*What you are asked to do*: Transcribe the records below exactly, from their first line through the line containing "The width and height of the screenshot is (847, 436).". Omit every line after it.

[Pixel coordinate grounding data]
•••••

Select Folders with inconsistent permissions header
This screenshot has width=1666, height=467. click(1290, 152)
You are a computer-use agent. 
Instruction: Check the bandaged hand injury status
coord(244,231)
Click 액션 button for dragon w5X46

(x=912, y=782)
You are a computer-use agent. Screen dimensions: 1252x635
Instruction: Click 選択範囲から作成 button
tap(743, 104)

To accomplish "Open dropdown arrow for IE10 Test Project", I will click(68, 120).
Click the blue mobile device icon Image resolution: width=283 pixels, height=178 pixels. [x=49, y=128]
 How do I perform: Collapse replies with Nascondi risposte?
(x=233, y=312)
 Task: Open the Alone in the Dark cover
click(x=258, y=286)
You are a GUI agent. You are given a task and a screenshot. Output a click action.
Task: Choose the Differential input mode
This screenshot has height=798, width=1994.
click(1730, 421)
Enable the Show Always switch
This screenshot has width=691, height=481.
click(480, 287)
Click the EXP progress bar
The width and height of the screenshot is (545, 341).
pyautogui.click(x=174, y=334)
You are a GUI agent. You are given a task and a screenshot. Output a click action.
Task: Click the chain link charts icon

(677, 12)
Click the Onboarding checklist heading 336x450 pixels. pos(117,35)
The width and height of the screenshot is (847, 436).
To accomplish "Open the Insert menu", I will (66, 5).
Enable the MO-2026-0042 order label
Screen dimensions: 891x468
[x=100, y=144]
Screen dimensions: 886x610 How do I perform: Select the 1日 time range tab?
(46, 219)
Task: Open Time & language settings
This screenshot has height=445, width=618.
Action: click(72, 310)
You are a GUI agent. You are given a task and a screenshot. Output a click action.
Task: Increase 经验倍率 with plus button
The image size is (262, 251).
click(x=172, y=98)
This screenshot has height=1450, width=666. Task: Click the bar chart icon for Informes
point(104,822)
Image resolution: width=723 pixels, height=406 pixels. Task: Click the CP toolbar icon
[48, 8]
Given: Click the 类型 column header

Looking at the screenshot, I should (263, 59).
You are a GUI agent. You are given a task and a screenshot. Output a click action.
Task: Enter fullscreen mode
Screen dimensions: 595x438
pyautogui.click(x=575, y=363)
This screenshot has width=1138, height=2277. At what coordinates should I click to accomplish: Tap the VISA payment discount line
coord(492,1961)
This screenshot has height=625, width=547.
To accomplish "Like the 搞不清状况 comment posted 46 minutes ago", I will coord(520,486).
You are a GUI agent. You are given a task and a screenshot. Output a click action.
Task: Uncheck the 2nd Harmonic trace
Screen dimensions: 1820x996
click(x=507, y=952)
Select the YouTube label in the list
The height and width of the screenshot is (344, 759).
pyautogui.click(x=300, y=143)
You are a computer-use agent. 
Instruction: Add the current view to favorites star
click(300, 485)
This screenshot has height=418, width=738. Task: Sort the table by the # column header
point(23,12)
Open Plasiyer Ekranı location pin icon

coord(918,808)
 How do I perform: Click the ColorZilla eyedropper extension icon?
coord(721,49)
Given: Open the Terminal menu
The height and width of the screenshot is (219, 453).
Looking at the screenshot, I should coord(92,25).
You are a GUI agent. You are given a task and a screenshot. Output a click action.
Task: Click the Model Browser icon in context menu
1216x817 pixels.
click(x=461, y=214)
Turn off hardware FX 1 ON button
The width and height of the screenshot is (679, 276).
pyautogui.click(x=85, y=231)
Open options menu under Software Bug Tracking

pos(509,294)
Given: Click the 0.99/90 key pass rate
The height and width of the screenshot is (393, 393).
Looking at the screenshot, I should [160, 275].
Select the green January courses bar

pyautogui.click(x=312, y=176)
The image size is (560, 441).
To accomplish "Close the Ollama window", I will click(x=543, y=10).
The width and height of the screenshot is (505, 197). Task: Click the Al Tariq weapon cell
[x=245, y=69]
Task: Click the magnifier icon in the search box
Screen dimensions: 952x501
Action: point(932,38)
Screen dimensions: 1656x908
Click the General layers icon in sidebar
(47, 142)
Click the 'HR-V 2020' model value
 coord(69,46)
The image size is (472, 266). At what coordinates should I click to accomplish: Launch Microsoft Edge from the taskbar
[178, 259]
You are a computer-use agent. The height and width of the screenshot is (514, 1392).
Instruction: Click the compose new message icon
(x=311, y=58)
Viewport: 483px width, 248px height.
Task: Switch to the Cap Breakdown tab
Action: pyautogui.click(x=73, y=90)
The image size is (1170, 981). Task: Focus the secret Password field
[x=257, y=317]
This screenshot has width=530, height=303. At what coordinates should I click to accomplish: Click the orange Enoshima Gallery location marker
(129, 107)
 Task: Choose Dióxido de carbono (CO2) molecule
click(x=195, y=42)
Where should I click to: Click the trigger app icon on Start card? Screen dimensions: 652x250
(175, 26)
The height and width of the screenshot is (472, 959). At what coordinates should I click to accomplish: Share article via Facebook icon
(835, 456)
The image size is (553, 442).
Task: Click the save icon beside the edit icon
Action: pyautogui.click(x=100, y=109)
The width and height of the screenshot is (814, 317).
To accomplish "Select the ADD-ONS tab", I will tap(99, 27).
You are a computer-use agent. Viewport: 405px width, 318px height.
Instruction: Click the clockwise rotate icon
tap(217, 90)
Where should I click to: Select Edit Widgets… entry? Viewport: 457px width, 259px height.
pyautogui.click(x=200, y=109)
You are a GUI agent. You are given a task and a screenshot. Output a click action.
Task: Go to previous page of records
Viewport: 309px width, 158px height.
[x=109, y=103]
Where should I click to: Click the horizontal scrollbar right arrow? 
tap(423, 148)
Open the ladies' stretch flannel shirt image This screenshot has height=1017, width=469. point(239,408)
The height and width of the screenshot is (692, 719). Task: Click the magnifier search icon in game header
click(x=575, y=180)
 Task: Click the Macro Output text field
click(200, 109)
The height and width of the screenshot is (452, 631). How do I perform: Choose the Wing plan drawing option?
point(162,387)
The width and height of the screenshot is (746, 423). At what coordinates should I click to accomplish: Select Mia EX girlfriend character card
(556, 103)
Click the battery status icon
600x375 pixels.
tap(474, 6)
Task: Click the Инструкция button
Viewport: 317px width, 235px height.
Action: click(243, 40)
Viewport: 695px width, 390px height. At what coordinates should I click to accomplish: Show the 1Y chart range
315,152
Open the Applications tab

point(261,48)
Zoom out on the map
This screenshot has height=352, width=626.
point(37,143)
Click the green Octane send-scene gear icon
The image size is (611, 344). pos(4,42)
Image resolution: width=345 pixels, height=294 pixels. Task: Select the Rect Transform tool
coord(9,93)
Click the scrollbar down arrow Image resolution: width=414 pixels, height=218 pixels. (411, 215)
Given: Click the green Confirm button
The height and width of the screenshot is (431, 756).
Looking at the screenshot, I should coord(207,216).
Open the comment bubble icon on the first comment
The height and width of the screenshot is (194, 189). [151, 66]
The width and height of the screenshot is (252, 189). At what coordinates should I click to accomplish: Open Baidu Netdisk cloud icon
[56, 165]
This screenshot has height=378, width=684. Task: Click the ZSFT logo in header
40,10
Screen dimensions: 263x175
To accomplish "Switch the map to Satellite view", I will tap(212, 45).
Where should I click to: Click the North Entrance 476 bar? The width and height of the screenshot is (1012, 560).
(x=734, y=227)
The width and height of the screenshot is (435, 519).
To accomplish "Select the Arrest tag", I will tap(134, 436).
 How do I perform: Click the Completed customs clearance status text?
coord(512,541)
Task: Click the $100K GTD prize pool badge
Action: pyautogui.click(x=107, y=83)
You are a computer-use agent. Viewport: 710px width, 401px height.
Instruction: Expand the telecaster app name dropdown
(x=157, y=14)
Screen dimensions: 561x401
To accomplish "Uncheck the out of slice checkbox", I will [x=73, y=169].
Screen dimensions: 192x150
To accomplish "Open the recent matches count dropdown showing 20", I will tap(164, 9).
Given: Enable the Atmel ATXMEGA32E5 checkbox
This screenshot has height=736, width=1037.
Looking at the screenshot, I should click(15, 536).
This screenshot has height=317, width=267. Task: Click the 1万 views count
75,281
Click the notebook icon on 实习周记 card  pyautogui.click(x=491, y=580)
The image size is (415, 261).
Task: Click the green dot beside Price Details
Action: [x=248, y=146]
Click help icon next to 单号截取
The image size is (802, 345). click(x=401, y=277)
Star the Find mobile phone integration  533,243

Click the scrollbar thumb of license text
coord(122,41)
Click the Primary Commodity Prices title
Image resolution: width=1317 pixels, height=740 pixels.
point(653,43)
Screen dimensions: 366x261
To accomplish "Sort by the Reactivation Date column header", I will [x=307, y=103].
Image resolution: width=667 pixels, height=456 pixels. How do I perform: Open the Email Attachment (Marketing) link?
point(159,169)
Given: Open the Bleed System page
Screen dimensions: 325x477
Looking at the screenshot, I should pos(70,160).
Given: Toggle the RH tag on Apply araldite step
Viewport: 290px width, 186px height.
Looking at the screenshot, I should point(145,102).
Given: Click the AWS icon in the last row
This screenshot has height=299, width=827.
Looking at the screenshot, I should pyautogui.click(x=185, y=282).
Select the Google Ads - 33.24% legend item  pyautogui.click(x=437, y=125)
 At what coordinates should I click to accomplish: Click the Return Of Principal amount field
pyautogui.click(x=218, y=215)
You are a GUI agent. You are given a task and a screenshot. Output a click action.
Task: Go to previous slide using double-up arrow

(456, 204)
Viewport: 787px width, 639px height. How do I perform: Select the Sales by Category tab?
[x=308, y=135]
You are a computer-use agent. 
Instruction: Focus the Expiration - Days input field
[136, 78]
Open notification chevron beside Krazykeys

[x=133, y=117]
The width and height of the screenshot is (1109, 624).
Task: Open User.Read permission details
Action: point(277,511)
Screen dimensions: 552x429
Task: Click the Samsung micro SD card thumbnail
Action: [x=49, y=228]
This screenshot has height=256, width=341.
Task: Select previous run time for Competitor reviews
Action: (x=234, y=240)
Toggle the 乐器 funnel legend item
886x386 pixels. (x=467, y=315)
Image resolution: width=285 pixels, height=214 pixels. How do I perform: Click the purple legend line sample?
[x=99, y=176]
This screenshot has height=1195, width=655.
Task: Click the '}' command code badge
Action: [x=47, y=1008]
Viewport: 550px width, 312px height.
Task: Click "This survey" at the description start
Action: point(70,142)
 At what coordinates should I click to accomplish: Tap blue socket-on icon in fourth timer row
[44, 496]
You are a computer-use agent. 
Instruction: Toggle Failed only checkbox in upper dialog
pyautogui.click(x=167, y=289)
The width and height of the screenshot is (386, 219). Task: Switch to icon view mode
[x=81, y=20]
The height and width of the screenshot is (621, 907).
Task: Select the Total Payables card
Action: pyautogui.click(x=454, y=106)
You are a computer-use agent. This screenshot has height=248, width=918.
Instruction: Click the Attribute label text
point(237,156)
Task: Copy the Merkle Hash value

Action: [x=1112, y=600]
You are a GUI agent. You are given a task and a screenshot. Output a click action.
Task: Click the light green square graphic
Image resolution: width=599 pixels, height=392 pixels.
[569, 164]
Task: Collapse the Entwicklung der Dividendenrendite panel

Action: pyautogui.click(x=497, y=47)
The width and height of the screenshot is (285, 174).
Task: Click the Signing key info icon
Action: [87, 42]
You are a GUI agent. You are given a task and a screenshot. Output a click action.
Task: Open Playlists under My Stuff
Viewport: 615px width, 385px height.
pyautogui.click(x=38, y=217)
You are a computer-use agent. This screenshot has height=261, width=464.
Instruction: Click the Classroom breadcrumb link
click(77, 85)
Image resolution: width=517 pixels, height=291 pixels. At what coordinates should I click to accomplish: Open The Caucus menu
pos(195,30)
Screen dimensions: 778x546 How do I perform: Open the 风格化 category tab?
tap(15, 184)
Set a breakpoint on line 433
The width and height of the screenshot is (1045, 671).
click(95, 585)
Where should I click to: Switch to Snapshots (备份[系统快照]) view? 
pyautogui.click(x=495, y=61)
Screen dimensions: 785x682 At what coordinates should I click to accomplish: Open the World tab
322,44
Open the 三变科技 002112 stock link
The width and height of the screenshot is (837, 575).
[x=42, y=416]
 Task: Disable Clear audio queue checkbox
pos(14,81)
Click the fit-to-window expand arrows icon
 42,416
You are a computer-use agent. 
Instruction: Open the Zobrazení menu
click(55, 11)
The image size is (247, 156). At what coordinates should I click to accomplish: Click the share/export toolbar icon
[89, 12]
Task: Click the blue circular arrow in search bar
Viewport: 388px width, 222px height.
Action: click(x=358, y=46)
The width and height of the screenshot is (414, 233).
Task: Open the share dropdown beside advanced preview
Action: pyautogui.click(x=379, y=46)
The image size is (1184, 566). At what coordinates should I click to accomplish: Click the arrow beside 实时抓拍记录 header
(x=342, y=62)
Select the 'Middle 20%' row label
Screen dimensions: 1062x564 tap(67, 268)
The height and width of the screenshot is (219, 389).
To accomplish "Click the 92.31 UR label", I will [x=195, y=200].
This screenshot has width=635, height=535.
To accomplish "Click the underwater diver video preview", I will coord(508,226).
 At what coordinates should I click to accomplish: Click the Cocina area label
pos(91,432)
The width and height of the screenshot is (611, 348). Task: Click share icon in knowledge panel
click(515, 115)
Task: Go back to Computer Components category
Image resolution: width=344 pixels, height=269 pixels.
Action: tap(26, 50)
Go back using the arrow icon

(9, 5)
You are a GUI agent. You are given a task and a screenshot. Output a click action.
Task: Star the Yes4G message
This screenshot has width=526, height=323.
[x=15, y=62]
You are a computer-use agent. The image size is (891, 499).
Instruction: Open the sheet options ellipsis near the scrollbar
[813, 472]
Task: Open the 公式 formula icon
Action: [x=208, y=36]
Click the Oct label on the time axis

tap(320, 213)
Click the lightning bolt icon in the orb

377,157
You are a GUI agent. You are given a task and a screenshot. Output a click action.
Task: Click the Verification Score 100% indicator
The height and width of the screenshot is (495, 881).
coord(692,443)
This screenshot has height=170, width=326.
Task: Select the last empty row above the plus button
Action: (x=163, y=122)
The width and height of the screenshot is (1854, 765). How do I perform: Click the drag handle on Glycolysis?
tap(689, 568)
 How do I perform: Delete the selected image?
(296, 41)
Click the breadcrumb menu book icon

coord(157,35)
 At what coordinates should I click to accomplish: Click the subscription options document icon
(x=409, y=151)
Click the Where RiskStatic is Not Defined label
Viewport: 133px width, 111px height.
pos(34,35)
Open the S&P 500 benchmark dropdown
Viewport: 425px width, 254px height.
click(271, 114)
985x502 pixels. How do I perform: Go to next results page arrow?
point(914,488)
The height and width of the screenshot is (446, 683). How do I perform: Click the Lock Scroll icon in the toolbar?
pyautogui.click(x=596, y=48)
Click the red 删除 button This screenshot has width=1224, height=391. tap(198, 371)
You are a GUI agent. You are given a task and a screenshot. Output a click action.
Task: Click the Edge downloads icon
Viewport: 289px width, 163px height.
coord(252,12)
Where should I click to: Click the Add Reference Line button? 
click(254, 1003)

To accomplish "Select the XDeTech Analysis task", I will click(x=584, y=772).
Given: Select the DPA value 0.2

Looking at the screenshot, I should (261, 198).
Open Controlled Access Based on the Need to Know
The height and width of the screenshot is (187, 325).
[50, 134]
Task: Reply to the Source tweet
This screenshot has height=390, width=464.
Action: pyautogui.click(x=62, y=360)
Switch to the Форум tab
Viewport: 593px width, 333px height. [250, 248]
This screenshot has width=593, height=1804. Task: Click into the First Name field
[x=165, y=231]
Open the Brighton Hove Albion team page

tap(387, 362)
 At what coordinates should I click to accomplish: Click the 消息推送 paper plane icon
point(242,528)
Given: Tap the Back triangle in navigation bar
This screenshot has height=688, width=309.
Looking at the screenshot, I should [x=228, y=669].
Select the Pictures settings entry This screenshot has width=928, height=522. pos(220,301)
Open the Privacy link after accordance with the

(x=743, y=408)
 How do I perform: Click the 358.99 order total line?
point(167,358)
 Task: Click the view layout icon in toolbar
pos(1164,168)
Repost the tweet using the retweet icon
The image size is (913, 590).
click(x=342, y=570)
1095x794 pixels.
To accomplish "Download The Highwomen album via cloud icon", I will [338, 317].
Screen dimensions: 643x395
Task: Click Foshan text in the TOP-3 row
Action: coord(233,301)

•••••

*Exercise output*:
Select Folders with inconsistent permissions header
This screenshot has width=1666, height=467. click(1290, 152)
You are a computer-use agent. 
Instruction: Check the bandaged hand injury status
coord(244,231)
Click 액션 button for dragon w5X46

(x=912, y=782)
You are a computer-use agent. Screen dimensions: 1252x635
Instruction: Click 選択範囲から作成 button
tap(743, 104)

To accomplish "Open dropdown arrow for IE10 Test Project", I will click(68, 120).
Click the blue mobile device icon Image resolution: width=283 pixels, height=178 pixels. [x=49, y=128]
 How do I perform: Collapse replies with Nascondi risposte?
(x=233, y=312)
 Task: Open the Alone in the Dark cover
click(x=258, y=286)
You are a GUI agent. You are given a task and a screenshot. Output a click action.
Task: Choose the Differential input mode
This screenshot has height=798, width=1994.
click(1730, 421)
Enable the Show Always switch
This screenshot has width=691, height=481.
click(480, 287)
Click the EXP progress bar
The width and height of the screenshot is (545, 341).
pyautogui.click(x=174, y=334)
You are a GUI agent. You are given a task and a screenshot. Output a click action.
Task: Click the chain link charts icon

(677, 12)
Click the Onboarding checklist heading 336x450 pixels. pos(117,35)
The width and height of the screenshot is (847, 436).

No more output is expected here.